A graph is a function if every x-value on the graph corresponds to exactly one y-value. In practical terms, this means no input (horizontal position) can produce two or more outputs (vertical positions). If you can find even a single spot where an x-value lines up with two different y-values, the graph is not a function.
This rule comes from the core definition of a function: a rule that assigns exactly one output to each input. On a coordinate plane, inputs run along the x-axis and outputs run along the y-axis, so the question becomes whether any point along the x-axis maps to more than one point on the curve above or below it.
The Vertical Line Test
The fastest way to check whether a graph represents a function is the vertical line test. Imagine dragging a vertical line across the graph from left to right. At every position, check how many times that vertical line touches the curve. If it never touches more than once at any position, the graph is a function. If it crosses the curve twice or more at any position, the graph fails the test.
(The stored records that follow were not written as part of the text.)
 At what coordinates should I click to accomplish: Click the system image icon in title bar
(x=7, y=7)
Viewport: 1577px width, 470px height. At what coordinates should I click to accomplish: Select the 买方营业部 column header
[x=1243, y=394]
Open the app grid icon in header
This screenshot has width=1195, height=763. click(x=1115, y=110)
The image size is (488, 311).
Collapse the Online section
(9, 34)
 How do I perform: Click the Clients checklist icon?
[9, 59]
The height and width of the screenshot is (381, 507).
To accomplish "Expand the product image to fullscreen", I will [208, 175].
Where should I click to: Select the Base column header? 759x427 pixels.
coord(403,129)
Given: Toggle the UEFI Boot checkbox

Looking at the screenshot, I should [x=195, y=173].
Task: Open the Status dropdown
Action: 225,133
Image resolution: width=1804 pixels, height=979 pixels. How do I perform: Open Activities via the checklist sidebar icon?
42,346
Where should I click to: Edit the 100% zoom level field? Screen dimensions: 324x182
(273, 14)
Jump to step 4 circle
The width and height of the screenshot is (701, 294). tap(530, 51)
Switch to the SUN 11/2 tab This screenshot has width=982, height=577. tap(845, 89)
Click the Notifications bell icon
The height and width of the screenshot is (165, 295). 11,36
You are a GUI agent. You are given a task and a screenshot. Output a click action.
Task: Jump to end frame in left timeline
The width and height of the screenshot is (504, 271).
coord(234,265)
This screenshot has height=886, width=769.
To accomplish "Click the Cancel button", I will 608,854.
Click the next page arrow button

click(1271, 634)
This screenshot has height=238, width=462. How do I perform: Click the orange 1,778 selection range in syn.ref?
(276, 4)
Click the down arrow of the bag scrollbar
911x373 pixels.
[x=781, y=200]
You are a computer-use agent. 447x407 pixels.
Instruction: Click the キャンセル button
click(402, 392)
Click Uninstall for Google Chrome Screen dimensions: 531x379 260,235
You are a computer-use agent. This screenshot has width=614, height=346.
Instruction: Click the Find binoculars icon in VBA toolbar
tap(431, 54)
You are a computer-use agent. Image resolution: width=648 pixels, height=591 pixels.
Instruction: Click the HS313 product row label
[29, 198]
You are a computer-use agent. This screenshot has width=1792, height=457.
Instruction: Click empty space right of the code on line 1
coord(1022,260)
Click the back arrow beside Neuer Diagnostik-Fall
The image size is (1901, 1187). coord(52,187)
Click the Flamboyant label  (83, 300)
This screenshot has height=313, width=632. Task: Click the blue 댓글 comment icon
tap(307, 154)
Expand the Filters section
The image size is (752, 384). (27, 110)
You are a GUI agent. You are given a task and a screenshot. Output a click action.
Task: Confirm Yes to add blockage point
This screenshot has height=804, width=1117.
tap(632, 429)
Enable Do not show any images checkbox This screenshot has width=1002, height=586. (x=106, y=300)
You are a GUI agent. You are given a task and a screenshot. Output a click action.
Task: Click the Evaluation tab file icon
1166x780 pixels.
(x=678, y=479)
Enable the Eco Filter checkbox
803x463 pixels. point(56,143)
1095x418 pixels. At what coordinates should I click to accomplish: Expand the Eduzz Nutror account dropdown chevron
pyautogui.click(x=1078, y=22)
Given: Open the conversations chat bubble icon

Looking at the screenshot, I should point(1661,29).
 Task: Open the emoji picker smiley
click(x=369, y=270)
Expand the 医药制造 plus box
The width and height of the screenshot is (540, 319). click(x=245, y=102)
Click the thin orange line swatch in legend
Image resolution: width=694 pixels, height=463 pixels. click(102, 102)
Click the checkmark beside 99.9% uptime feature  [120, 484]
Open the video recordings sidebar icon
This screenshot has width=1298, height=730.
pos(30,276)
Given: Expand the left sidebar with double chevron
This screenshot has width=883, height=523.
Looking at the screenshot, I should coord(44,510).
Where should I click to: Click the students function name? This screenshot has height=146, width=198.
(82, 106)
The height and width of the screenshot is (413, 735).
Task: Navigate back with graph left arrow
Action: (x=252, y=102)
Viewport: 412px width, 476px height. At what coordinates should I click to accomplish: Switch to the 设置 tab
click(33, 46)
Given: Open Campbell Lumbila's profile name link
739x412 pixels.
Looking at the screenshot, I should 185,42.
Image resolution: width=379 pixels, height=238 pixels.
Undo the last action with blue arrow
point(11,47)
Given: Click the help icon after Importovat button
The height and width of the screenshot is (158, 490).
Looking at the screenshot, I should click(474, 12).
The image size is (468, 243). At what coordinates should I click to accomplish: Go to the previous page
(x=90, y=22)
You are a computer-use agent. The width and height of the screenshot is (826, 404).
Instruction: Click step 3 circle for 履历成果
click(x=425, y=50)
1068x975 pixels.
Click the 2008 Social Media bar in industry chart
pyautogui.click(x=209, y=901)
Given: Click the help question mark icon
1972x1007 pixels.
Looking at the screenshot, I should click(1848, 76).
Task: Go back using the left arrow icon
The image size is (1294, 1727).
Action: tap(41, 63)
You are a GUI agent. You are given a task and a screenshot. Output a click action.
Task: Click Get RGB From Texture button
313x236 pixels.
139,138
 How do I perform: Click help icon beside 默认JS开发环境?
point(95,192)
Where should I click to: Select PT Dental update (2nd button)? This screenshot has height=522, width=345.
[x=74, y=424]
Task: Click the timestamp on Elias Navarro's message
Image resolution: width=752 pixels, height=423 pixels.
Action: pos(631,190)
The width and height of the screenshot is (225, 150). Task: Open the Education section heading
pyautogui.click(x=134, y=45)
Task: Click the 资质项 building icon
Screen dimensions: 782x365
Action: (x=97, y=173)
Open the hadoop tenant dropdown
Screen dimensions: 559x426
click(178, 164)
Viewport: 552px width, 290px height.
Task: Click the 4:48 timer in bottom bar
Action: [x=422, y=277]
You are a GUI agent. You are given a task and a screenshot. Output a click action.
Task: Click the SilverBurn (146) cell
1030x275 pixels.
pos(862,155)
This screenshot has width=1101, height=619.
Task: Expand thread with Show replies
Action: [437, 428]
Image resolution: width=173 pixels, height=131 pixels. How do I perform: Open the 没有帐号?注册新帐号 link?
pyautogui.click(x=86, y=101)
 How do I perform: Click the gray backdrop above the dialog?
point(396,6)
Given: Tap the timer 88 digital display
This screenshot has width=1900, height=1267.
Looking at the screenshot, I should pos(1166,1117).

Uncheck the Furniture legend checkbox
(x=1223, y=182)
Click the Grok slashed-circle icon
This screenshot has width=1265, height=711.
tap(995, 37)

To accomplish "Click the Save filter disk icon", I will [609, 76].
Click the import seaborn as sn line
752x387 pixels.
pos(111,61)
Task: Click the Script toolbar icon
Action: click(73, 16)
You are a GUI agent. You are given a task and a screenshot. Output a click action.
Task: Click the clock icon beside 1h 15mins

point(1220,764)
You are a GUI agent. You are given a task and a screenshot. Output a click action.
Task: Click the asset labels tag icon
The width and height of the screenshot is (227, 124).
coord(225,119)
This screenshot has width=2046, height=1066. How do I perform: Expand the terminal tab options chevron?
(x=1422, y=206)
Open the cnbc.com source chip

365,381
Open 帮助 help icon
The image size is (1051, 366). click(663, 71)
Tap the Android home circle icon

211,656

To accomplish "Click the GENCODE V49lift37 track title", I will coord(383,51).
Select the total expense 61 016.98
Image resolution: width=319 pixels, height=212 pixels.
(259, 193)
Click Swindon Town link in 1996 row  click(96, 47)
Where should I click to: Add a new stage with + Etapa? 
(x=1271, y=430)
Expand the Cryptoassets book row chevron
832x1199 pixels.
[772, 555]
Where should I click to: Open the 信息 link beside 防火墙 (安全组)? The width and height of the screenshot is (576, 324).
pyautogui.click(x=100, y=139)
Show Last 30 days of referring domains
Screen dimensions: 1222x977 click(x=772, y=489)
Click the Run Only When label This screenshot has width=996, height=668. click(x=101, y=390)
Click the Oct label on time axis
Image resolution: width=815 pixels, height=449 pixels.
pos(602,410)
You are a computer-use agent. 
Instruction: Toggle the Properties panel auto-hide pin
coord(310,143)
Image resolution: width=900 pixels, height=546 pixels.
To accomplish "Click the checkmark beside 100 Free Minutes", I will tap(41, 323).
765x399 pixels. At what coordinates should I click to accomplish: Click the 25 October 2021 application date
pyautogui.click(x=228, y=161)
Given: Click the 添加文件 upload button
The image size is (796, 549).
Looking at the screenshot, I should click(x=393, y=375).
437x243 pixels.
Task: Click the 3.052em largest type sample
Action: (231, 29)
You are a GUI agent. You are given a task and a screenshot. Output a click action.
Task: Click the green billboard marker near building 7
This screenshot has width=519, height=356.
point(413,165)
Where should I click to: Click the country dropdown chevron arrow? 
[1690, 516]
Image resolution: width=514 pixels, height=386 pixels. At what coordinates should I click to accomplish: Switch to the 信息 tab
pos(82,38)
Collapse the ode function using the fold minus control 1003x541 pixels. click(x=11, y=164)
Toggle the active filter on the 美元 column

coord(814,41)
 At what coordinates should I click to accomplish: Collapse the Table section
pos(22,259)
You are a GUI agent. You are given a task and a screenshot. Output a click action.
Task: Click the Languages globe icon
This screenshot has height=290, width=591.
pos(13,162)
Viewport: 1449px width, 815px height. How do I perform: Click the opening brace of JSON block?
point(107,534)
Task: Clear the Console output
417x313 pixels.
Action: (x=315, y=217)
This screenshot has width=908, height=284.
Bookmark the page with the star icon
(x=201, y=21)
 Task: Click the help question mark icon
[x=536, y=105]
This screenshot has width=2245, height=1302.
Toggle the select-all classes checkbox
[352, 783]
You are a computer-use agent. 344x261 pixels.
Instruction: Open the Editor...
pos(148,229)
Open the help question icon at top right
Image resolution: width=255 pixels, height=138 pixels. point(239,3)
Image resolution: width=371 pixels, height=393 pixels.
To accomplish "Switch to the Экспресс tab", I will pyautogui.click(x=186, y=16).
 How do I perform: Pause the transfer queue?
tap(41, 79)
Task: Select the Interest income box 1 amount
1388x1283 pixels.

The logic is straightforward. A vertical line captures every point that shares the same x-value. If the line hits the graph in two places, that single x-value is paired with two different y-values, which violates the one-output-per-input rule. You only need to find one such vertical line to disqualify the entire graph.
Graphs That Pass
Straight lines with any slope (except perfectly vertical) always pass the vertical line test. A line like y = 2x + 3 gives you one y-value for every x-value you plug in, so there’s no way a vertical line can hit it twice.
Parabolas that open upward or downward (like y = x²) also pass. Even though two different x-values can produce the same y-value (for instance, x = 2 and x = -2 both give y = 4), each individual x-value still produces only one y. That’s the key distinction: a function can reuse outputs, it just can’t assign multiple outputs to one input.
Other common graphs that qualify as functions include exponential curves, sine and cosine waves, logarithmic curves, and cubic equations. Despite their varied shapes, none of them allow a vertical line to intersect them more than once.
Graphs That Fail
Circles are one of the most common examples of graphs that are not functions. Take the equation x² + y² = 9, which draws a circle with radius 3. At x = 0, the circle has points at both y = 3 and y = -3. A vertical line through the center crosses the circle twice, so it fails the test.
Ellipses fail for the same reason: they’re stretched circles, and most vertical lines will cross them in two places. Sideways parabolas (where x depends on y² instead of the other way around) also fail because they curve back on themselves horizontally. The equation y = ±√x, for example, gives both a positive and negative y-value for every positive x.
A perfectly vertical line, like x = 5, is another classic non-function. Its domain is a single x-value, but its range is every real number. That one input corresponds to infinitely many outputs.
How Open and Closed Dots Matter
Piecewise graphs, where different rules apply to different sections of the x-axis, sometimes have breaks at their boundaries. At those break points, you’ll often see open circles (hollow dots) and closed circles (filled dots). An open circle means “this point is not included,” and a closed circle means “this point is included.”
This distinction is critical for the function test. If one piece of the graph ends with a closed dot at a particular x-value, and the next piece starts with an open dot at the same x-value, there’s still only one actual output at that x. The graph is a function. But if both pieces have closed dots at the same x-value with different y-values, that x-value maps to two outputs, and the graph fails.
Scatter Plots and Discrete Points
Not all graphs are smooth curves. Scatter plots and data tables produce graphs made of individual, unconnected points. The function rule still applies the same way: check whether any two points share the same x-coordinate. If two dots sit directly above each other (same x, different y), the set of points is not a function. If every dot has a unique x-coordinate, it qualifies.
You can still use the vertical line test here. Sweep a vertical line across the plot. If it never passes through more than one dot at a time, the discrete graph is a function.
Functions vs. Relations
Every function is a relation, but not every relation is a function. A relation is simply any connection between x-values and y-values on a graph. It places no restrictions on how many y-values can pair with a single x. A function adds one strict requirement: each x gets exactly one y.
This means circles, ellipses, and sideways parabolas are all perfectly valid relations. They describe real geometric shapes with useful properties. They just don’t meet the stricter standard of being a function, because their x-values don’t map to unique outputs.
Reading Domain and Range From a Graph
Once you’ve confirmed a graph is a function, you can read its domain and range directly. The domain is the full spread of x-values the graph covers, read from left to right. The range is the full spread of y-values, read from bottom to top. If the graph has arrows indicating it continues beyond what’s shown, the domain or range extends further than the visible portion.
For example, a parabola opening upward with its lowest point at y = -2 has a range of -2 to infinity. Its domain, assuming it stretches left and right without stopping, is all real numbers. Identifying these boundaries helps you understand not just that the graph is a function, but what inputs it accepts and what outputs it can produce.